Reform-minded people need to change their conversation about church reform. Otherwise they end up either talking to themselves or simply repeating what everyone else has been saying for the past ten years.
Changing the conversation means looking at church life in new ways and developing new strategies and patterns for church life today and tomorrow.
Some proposals for reflection:
1. Look less at the church as institution and more as a community of faith. What is happening within your own community of faith? What are the life-issues that really concern your family and friends? Where do you find your support? How can you motivate and help the men and women in your community to truly minister to each other? What is keeping us from experimenting with new forms of parish and parish life? Perhaps a parish should be a collection of many smaller communities of faith? Household churches in which the heads of the households - men and women -- preside over informal Eucharistic liturgies, as in the Apostolic era?
2. Look deeper than the shortage of ordained ministers and ordained women ministers. Let's look at the meaning of ministry itself. Let's look at and examine the very idea of ORDAINED ministry. Jesus did not ordain anyone. Let's scratch our heads about new forms of ministry and break out of the old patterns and paradigms. Why not have ordained graduate students helping out in university parishes? Ordaining men and women for five year terms? Perhaps a parish should have many part-time ordained ministers who have "regular" jobs? And how about dropping the word "priest"? And why not elect bishop overseers for limited terms of ministry, like five year terms, which could be renewed for just another five-year term? Should we close all seminaries and agree that they are not the best structures for the formation and education of ordained ministers? Speaking of bishops, do they even have to be ordained? Non-ordained bishops - men and women -- would help dismantle the clerical old-boys club for sure.

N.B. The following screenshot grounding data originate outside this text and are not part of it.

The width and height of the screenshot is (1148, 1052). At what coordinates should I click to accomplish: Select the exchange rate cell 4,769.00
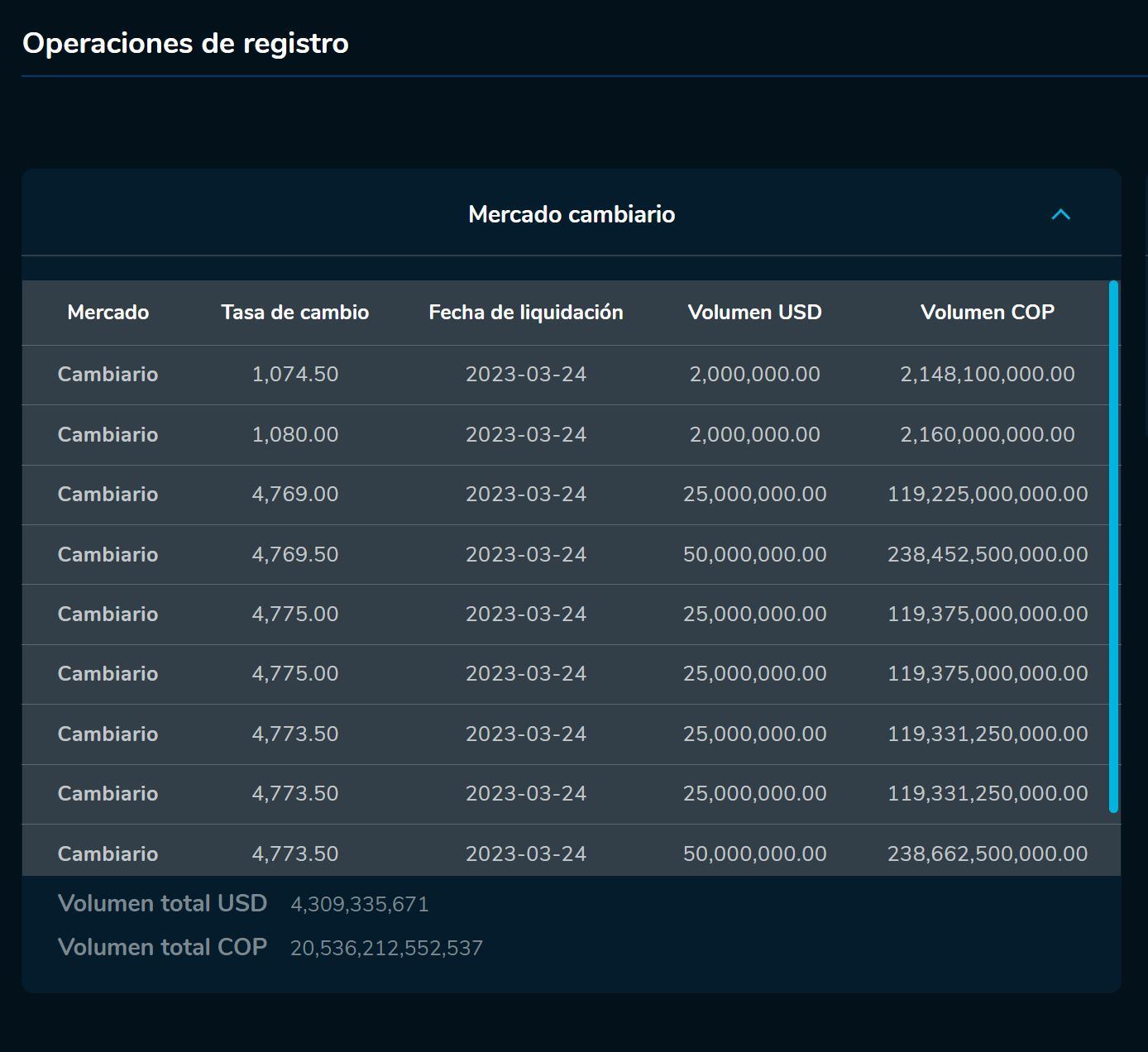point(294,495)
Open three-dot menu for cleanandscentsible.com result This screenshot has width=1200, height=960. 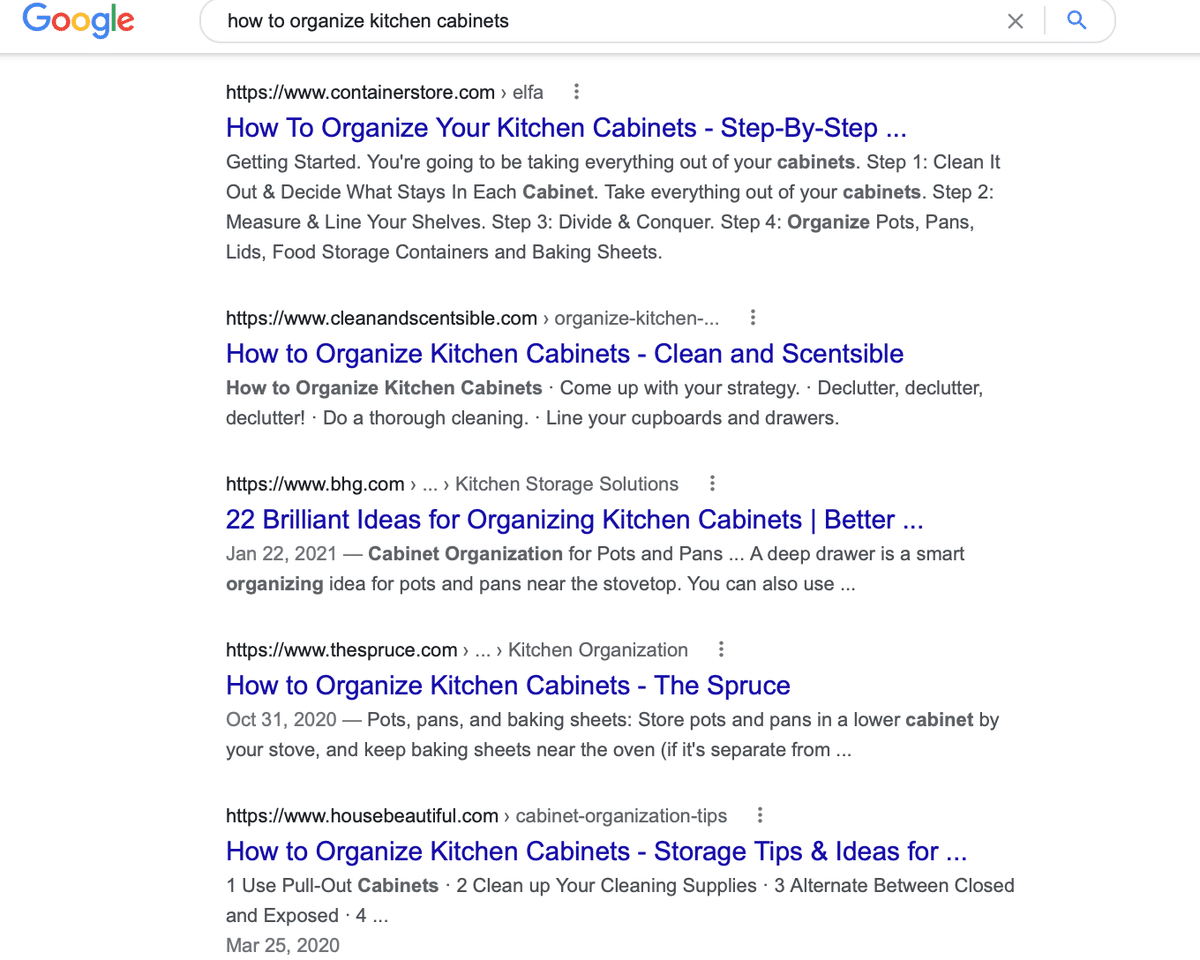753,318
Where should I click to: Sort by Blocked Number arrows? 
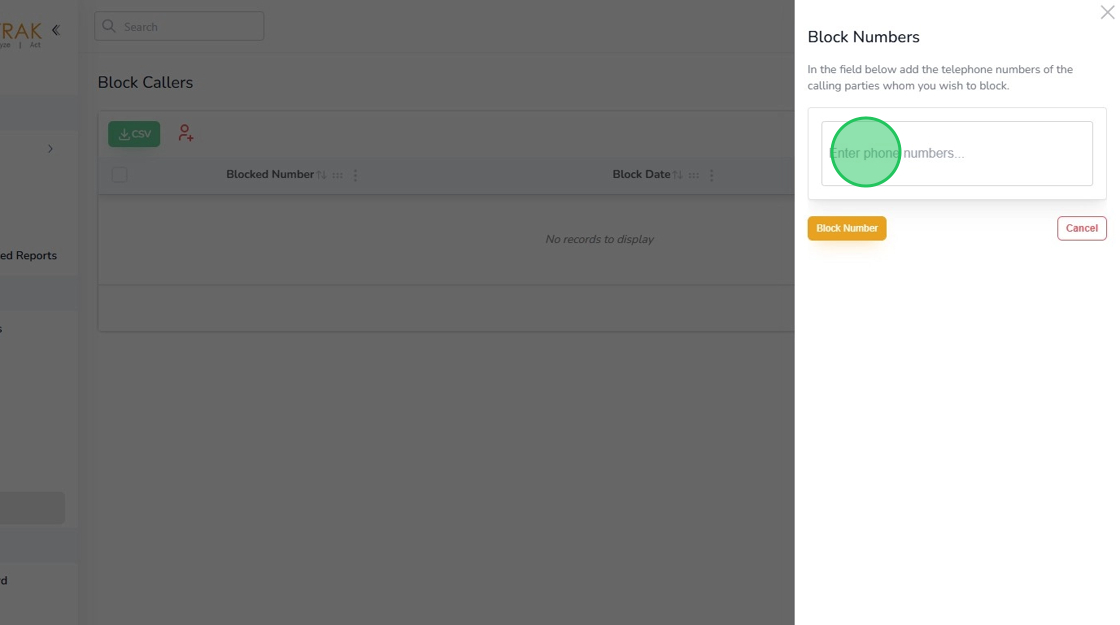click(321, 175)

3. Catholic and Christian. Healthy Catholicism is rooted in healthy Christianity. So what does it really mean to be a follower of Jesus Christ today? This raises questions of belief. What do we really know about the historical Jesus? He was not white, for sure. Jesus was most likely dark brown and sun-tanned. What about all of those rather saccharin and androgynous images of Jesus that really distort who he was and what he was all about? Was his biological father the Holy Spirit or the man we call Joseph? Isn't the "virgin birth" more about saying he was a very special person than analyzing the biology of his conception? What if Jesus was gay or a married fellow with children? Would that make a difference for you? Would that destroy his meaning for Christian believers? Why? Was Jesus God? Early Jewish Christians, including St. Paul, would have never said that. Or was Jesus the revelation of God's graciousness and love, as well as the revelation of authentic humanity?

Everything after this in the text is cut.